Document passage Start Marker

San Diego Vaccine Distribution Update

Data from the county shows 128,443 San Diegans have received at least their first dose of the COVID-19 vaccine. Roughly 18 percent of those people have been fully vaccinated.

The county opened up vaccinations to residents 75 and older Monday, citing a recent slowdown in appointments. Dr. Wilma Wooten, the county’s public health officer, said the county also plans to expand eligibility to people 65 and older next week, contingent on vaccine availability. 

But even with that good news, the process of distributing vaccines still seems disorganized. People waiting for their appointments Tuesday at the Petco Park vaccination site told VOSD photographer Adriana Heldiz they had been waiting in their cars for hours with little movement.

Jay MacMaster, 75, was waiting in line near 14th Street with his daughter before deciding that walking would be faster.

Vaccination Super Station COVID San Diego Petco Park
Cars line up on 13th Street to enter the vaccination super station near Petco Park. / Photo by Adriana Heldiz

“They need someone here to direct traffic,” MacMaster said. “You’ve got six roads fitting into one road and you have people cutting.”

Once he got there on foot, he said it took 45 minutes to get vaccinated.

Scripps Health, like UC San Diego Health, announced Tuesday that it has started administering the vaccine to patients 65 and older

In other not-so-great news: The New York Times reports that while California scientists were searching for the fast-spreading variant of COVID-19 recently identified in Britain, they found we have our own unique mutation.

The variant, known as CAL.20C, could help explain Southern California’s recent surge in cases. The Times reports that CAL.20C showed up in more than half of the samples tested last week by researchers in Los Angeles.

Kristian Anderen, a microbiologist at Scripps Research who discovered one of the first samples of the British variant in the United States, told The Atlantic that the virus’ mutation rate is “a little bit of a wake-up call.”

We know you still have tons of questions, and so do we. Earlier this week our MacKenzie Elmer rounded up what you should know about vaccine distribution in San Diego and why California’s vaccination rate is lagging behind other states.

Document passage End Marker
Information provided Start Marker

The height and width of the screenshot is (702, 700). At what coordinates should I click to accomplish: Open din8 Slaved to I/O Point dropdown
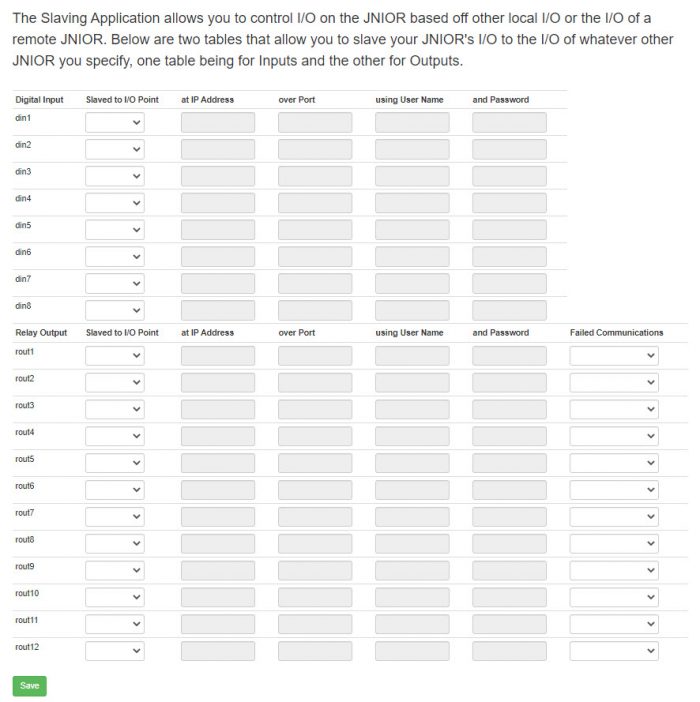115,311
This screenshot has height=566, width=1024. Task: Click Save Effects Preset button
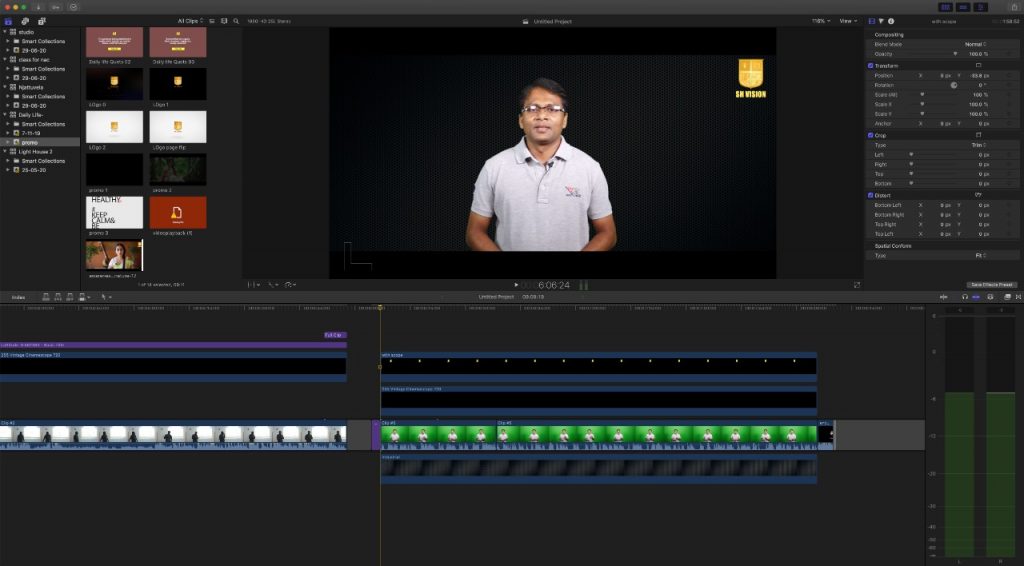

Information provided End Marker

**What to work on**
In the San Diego vaccine distribution update, how long did Jay MacMaster say it took to get vaccinated once he arrived on foot?

**Problem solution**
45 minutes.